November 19, 2020

Treatment for Epilepsy : Common Toad

When my uncle was very young he was witness to the treatment of epilepsy of a child in the village. Epilepsy was an ailment which was common among the villagers, from the very young to the middle aged. 

One of the last cases of epilepsy in my mother's village in the 1960's was a middle aged man. The man had an epileptic attack on a jetty after he came home from Sibu by motor launch in the afternoon. The poor man collapsed and became unconscious. When he was brought to the Lau King Howe Hospital by a kind speedboat owner, he was pronounced DOA, or Dead on Arrival. 

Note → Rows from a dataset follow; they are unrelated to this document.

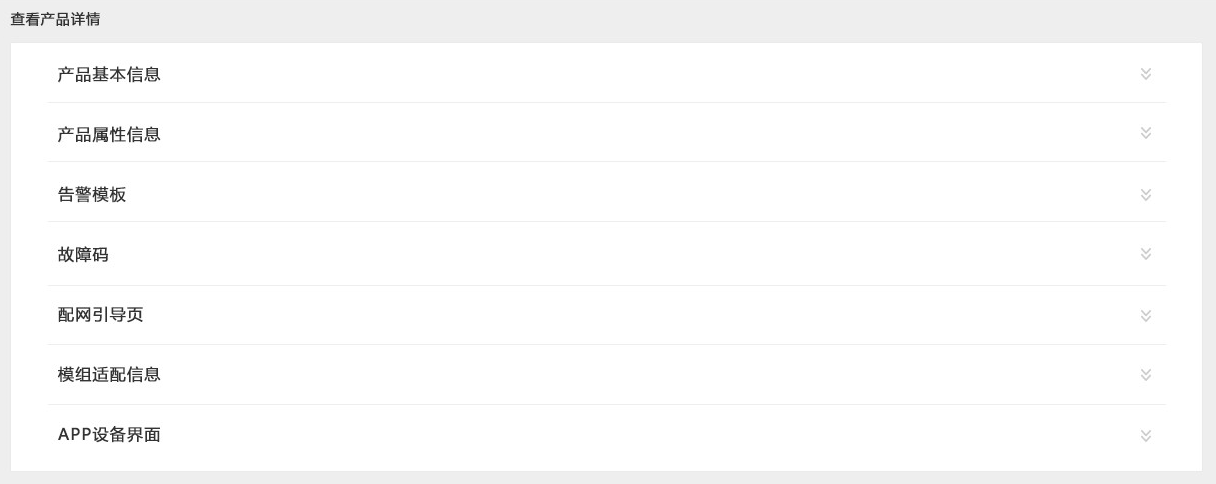Click the APP设备界面 heading text
The image size is (1216, 484).
tap(109, 435)
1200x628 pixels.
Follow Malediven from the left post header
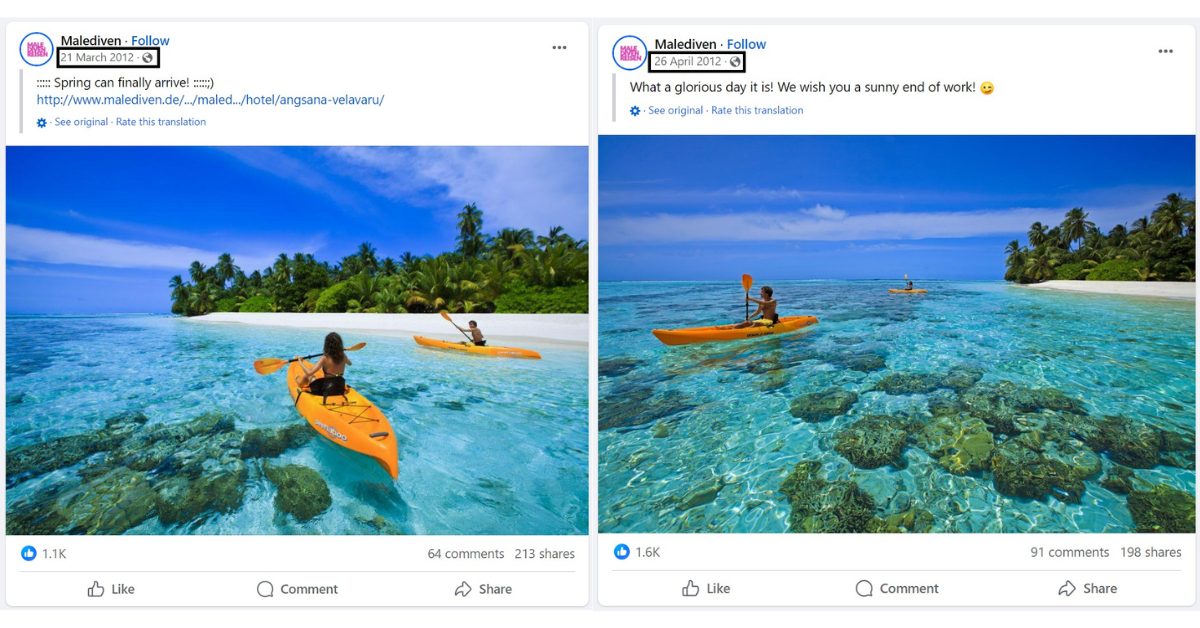tap(150, 41)
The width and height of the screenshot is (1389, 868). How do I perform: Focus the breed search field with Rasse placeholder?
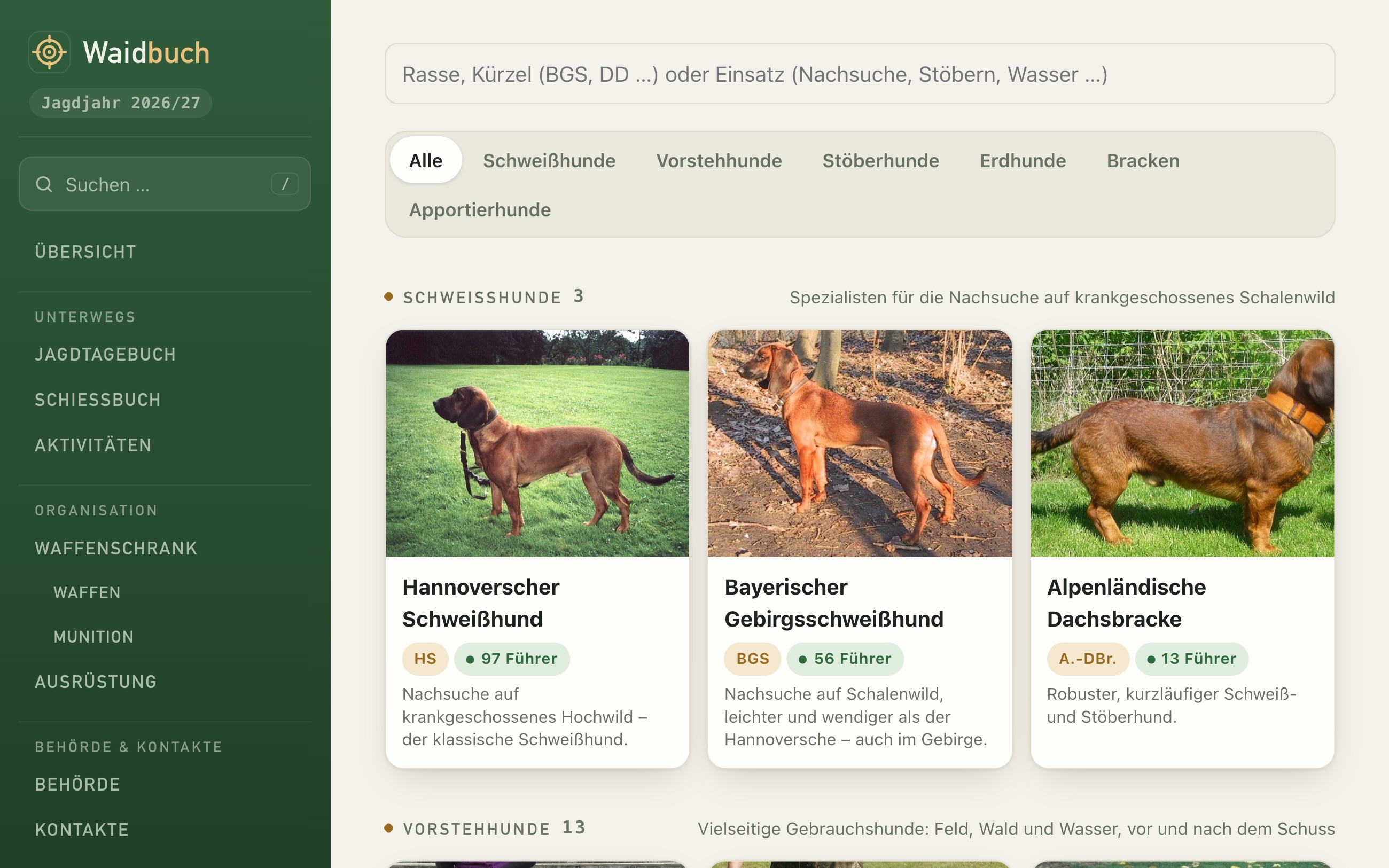pos(859,74)
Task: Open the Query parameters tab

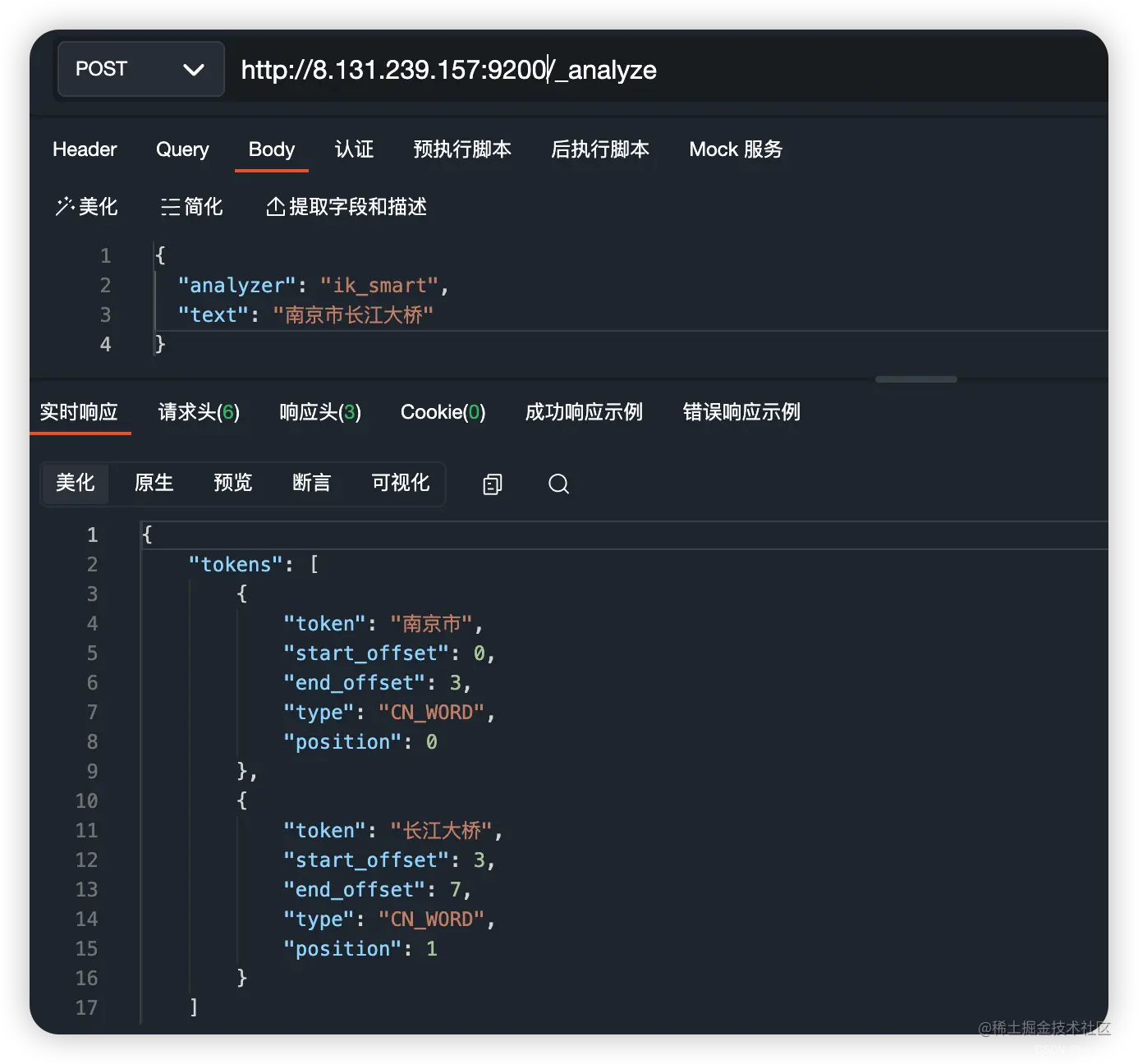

 My uncle remembered one case of child epilepsy after the Japanese Occupation. It was a child who was abandoned by his mother after continement. His mother had run away to marry a rich man who was suddenly widowed after the war. The poor, ill fated, biological father brought the child to the village head for advice and treatment. He just did not know what to do with the child who constantly had epileptic fits. The neighbour of the headman had some knowledge of folk medicines, so she volunteered to look after the child for a year out of pity for the father and son. 

 According to my uncle's story, the Aunty caught a common *bufo rana* toad and roasted it over fire until it turned to ashes after which sShe made a paste with the ashes. She slowly fed the baby with it throughout the day. My young uncle was curious so he observed the whole situation with keeness. The villagers were all informed that she caught several toads that month to prepare the same concoction for the child. And sure enough the baby did not have fits after the treatments. But my uncle who later became a school teacher was not totally sure of the cure but he said the child grew to adulthood and was able to "work". Whether he was totatly cured, my uncle did not know.
He however remembered that toads' ashes were good as a treatment for epilepsy. And definitely it was in the "books" of folk medicine. Perhaps the village woman was smart to remember the know she brought from China. But definitely the baby boy lived to tell the story. And so did my uncle.

Our Nang Chong village was full of folk stories like this but we as kids only listened to them and were awed by the knowledge of the elders.